Nel volume lei parla anche di Intelligence Investigativa, ci può spiegare cosa è esattamente questa attività?

«Precisiamo intanto che occorre non confondere l’Investigazione con l’Intelligence: la prima ha un compito conoscitivo – repressivo, la seconda informativo – valutativo e preventivo. Tuttavia le due scienze ben possono operare in sintonia, coadiuvandosi a vicenda, a patto che in questa pratica sia presente una precisa condizione, l’osservazione. Dunque l’Intelligence Investigativa è un supporto sia per la prevenzione che per la repressione del crimine; ne sono stati esempi in Italia le indagini per la lotta al terrorismo del Gen. Dalla Chiesa, quelle contro la mafia dei Ros del Gen. Mori e le azioni del Capitano Ultimo oppure lo straordinario lavoro del Pool Antimafia di Falcone e Borsellino, operazioni in cui questi straordinari uomini dello Stato ben avevano inteso l’utilità dell’Intelligence a supporto delle investigazioni. Attualmente tutte le Forze di Polizia utilizzano metodi e strategie di Intelligence nelle loro attività per l’antiterrorismo, l’anticrimine e la prevenzione delle rapine, quest’ultima oggi beneficia di uno straordinario strumento di Predictive Police: il KeyCrime, il software ideato dall’Assistente capo Mario Venturi e attualmente in uso presso la Questura di Milano con notevoli risultati, il quale ben potrebbe essere finalizzato anche per attività di Intelligence Investigativa».
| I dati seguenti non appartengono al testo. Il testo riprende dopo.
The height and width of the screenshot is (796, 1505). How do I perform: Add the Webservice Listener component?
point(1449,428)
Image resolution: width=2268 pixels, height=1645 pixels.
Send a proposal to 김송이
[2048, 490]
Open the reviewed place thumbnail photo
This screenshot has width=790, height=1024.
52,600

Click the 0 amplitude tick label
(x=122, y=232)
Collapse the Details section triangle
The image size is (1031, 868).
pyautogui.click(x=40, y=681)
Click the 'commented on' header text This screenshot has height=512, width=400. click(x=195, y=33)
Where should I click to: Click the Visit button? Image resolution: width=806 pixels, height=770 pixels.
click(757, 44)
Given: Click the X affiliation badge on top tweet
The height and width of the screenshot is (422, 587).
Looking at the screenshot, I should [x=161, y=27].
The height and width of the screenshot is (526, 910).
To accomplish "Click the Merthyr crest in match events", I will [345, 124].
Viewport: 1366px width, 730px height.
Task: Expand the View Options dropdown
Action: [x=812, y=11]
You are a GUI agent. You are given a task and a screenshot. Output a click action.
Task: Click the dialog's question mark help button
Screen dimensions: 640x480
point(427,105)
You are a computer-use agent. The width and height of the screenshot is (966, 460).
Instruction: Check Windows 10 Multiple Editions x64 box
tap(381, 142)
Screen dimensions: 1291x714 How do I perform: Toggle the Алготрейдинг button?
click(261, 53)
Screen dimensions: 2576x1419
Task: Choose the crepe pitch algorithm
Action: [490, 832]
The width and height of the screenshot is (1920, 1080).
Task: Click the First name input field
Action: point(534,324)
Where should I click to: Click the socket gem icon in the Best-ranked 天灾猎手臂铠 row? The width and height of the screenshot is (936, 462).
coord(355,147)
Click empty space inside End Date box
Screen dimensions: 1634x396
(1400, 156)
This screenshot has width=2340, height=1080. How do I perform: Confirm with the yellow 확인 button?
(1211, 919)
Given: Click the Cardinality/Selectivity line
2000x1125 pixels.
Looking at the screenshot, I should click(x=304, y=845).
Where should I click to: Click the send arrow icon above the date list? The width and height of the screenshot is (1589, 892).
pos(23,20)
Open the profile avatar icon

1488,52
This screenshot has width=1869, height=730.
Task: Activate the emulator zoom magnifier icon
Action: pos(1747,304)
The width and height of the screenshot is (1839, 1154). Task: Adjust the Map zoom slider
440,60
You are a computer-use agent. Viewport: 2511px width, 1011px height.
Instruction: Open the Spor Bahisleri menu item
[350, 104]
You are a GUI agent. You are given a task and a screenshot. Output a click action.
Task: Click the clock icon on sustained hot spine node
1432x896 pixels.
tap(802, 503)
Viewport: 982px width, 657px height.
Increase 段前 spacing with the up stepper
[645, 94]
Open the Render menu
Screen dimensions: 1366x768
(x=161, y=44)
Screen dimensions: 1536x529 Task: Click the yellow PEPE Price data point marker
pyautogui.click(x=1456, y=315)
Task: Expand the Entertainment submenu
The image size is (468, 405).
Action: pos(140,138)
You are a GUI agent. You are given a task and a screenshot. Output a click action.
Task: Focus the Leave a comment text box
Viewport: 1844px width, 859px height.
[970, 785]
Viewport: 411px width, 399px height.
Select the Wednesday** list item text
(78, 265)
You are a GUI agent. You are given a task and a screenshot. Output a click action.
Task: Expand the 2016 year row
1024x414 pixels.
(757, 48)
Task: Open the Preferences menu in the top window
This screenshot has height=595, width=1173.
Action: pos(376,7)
Concludendo, il libro è dedicato alla memoria di un ex direttore del Sismi, l’Amm. Fulvio Martini. Perché questa scelta?

«L’Ammiraglio Martini ha una intensa storia nei Servizi ed è stato, possiamo dire, il precursore della cultura di Intelligence, oltre che un conoscitore del sistema informativo non solo italiano ma di tanti altri paesi. I suoi tanti anni nella Marina Militare Italiana e nel Sismi hanno fatto si di segnare una forte rispettabilità verso la sua persona, anche da parte dei Servizi segreti di tante nazioni che lo stimavano molto, ciò è ben documentato nel libro e questo grazie alla sua devozione verso il dovere istituzionale e all’amor di Patria, nonché al suo essere galantuomo. Tuttavia l’Amm. Fulvio Martini, come tanti altri, poco o per nulla viene ricordato e poiché la sua straordinaria figura e le sue attività di intelligence riconciliano un po’ le epoche di tutte le strutture dei Servizi, passati e attuali, riflettendo altresì l’operatività di uomini e donne che hanno e continuano a lavorare nel silenzio e nel totale anonimato, senza né glorie né onori, ho voluto attraverso questo grande Ufficiale e Gentiluomo distribuire la dedica del libro anche a tutti coloro che hanno operato ed operano nella sicurezza nazionale con senso di stato e istituzionale».